2009 Spotlight

U.S. Performance Across International Assessments of Student Achievement

Technical Notes: A.9 Comparing results from TIMSS 1995 and 1999

TIMSS 1995 scale scores

TIMSS 1995 utilized a one-parameter item response theory (IRT) model to produce score scales that summarized the achievement results in the original reports. The TIMSS 1995 data were rescaled using a three-parameter IRT model to match the procedures used to scale the 1999, 2003, and 2007 TIMSS data. The three-parameter model was preferred to the one-parameter model because it can more accurately account for the differences among items in their ability to discriminate between students of high and low ability. After careful study of the rescaling process, the International Study Center concluded that the fit between the original TIMSS data and the rescaled TIMSS data met acceptable standards. However, as a result of rescaling, the average achievement scores of some countries changed from those initially reported in 1996 and 1997 (Peak 1996; NCES 1997). The rescaled TIMSS scores are included in this special analysis.
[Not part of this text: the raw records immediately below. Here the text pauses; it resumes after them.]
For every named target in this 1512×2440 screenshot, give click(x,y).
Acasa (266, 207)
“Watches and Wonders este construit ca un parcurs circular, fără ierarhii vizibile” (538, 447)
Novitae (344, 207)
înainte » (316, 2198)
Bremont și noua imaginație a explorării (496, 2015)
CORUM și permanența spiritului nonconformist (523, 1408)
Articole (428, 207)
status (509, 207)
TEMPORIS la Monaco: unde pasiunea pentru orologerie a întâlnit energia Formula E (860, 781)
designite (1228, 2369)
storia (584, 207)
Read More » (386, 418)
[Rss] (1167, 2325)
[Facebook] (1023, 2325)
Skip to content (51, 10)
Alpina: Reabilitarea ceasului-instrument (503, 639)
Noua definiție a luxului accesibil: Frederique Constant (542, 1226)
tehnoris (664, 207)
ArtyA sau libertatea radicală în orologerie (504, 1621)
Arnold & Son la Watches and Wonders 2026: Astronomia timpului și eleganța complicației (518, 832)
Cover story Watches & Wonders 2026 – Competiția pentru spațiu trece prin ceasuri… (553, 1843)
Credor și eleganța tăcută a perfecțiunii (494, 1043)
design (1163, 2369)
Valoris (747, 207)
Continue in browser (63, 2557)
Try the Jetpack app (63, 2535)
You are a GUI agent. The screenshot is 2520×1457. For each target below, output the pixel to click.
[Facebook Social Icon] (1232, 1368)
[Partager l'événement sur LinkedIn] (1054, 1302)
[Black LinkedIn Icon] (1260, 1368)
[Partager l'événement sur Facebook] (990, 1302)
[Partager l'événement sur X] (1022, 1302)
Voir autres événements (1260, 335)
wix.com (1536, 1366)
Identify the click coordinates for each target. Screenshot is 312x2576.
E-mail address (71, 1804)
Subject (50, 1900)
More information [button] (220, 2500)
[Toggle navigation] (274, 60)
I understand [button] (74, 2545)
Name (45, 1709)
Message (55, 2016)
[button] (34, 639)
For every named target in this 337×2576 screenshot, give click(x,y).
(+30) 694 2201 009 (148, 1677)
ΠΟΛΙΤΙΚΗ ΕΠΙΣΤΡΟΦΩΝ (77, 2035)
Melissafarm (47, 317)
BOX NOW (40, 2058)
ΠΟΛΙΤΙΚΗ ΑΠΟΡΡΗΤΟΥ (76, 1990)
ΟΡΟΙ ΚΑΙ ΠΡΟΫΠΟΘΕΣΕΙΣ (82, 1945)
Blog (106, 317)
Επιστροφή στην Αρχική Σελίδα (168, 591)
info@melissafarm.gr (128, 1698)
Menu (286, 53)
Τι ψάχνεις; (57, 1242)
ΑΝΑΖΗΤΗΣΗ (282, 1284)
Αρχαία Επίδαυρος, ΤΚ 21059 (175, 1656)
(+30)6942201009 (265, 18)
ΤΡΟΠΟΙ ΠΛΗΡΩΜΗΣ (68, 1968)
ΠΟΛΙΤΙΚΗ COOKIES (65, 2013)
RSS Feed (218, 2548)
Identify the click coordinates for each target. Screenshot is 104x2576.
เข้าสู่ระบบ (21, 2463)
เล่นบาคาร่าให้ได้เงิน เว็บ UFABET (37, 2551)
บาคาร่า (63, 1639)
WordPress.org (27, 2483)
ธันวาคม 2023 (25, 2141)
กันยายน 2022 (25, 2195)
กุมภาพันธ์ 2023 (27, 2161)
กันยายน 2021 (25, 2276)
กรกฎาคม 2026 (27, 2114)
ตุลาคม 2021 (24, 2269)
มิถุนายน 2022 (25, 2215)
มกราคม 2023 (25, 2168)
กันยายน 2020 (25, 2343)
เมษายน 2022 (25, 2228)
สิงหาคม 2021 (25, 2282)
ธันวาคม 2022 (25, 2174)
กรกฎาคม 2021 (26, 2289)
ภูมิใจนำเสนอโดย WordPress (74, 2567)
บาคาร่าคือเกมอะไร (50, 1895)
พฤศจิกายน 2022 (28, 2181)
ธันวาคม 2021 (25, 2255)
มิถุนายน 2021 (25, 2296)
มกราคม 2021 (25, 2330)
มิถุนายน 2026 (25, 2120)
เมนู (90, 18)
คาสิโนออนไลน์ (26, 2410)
TIMSS tests of significance in 1995 and 1999

Tests of significance used in this special analysis to make multiple country comparisons for TIMSS 1995 and TIMSS 1999 differ from those presented in their respective U.S. reports (NCES 1997, NCES 2000). Some country differences discussed in this special analysis were not reported as statistically significant in the TIMSS 1995 and 1999 U.S. reports. The reason for this is that a Bonferroni adjustment was used in all multiple comparisons of countries in those reports. However, the TIMSS 2003 and 2007 U.S. reports discontinued use of the Bonferroni adjustment. To maintain the comparability of results across all four TIMSS assessments, none of the tests of significance presented in this report used the Bonferroni adjustment for multiple comparisons.